JAY- There was nothing pretty about Friday’s baseball game at Jay.
The game featured eight errors by the home team, three batters hit by pitches, 10 walks and two dropped third strikes, allowing the batters to reach first.
Even the ending was ugly, as Jay took advantage of five bases on balls in the bottom of the seventh to “rally” for two runs and walk off with a 10-9 win over the Lisbon Greyhounds.
“I’ll take an ugly W’ instead of an ugly loss any day,” said Jay coach Chris Bessey.
The Tigers (6-4) trailed 9-8 entering their final at bat.
Joel Ouellette led off the bottom of the seventh by walking on four straight balls from relief pitcher Mike Wilkins (1-2). Ouellette would steal second and move to third after free passes to Ryan DiPompo and Justin Wells.
Steve Nelson followed with a grounder to short for the first out, with Ouellette scoring on the play. Lisbon coach Randy Ridley then decided to walk catcher Ryan Bourassa, who had homered in both of his two previous at bats. After DiPompo was cut down at the plate on an infield grounder, Mike Nemi watched four consecutive balls go by to bring in the winning run.
“Mikey’s our best strike pitcher,” said Ridley. “Walks have killed us this year. That’s been our Achilles’ heel.”
Jay appeared to be in command of the game after two innings. Jake Farrington got the Tigers rolling by leading off the first with a home run to left.
DiPompo (4-2) had struck our four of the first seven batters and had a 4-0 lead heading into the top of the third. It was then, however, that the paint began peeling off the barn. Over the next two innings, the Greyhounds (3-8) would capitalize on five Tiger errors, to plate nine runs and knock DiPompo from the hill.
The bottom of the order triggered both the three-run third and the six-run fourth. Number eight hitter Max Hathaway walked to start the third and moved to second on an infield bleeder by Jacob Sprinkle. After the pair pulled off a double steal, they both scored on a single to left-center by Devan Knight. Knight would later score on an error.
The fourth inning was even worse for the Tigers.
“It was a long inning,” said Bessey. “The longest one of the year for us.”

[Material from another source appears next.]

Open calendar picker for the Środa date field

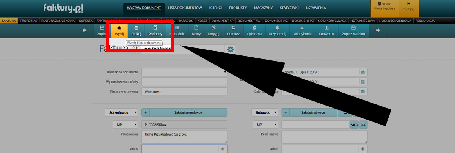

Levi Ervin began the inning by chopping an infield hit in front of Harrington at third. Hathaway then struck out, but reached first when the ball got by Bourassa. Sprinkle followed with a walk. All three of the players making up the bottom third of Lisbon’s order scored in the inning.
Jason Hayes brought one run in on a single to left. Later in the inning, Wilkins looped a single down the right-field line just out of the reach of rightfielder Zane Armandi and Mason Levers followed with a similar shot for a double. Both hits plated a runner.
The nine runs were scored without the benefit of one hard-hit ball.
“We’ve had to learn how to manufacture runs,” said Ridley. “We’re a good hitting team, not a great one.”
Farrington pitched the Tigers out of further damage in the fourth and went three scoreless innings before DiPompo returned to the mound for the seventh.
Jay would chip away at the five-run deficit with three runs in the bottom of the fourth. Bourassa delivered the big blow of the inning by golfing a low fastball from starting pitcher Payton Austin over the center field fence for a two-run homer. On the next pitch, Bourassa would see was another fastball.
This time it was Wilkins serving up the gopher ball to left.
“I haven’t been hitting the ball too well this year,” said Bourassa. “I saw two pitches and I hit them. I was really surprised.”
Bourassa’s second homer was basically a one-handed swing as he tried not to get too far out in front of the pitch.
“I was a little over-anxious,” said Bourassa. “I actually missed first and had to go back and touch it.”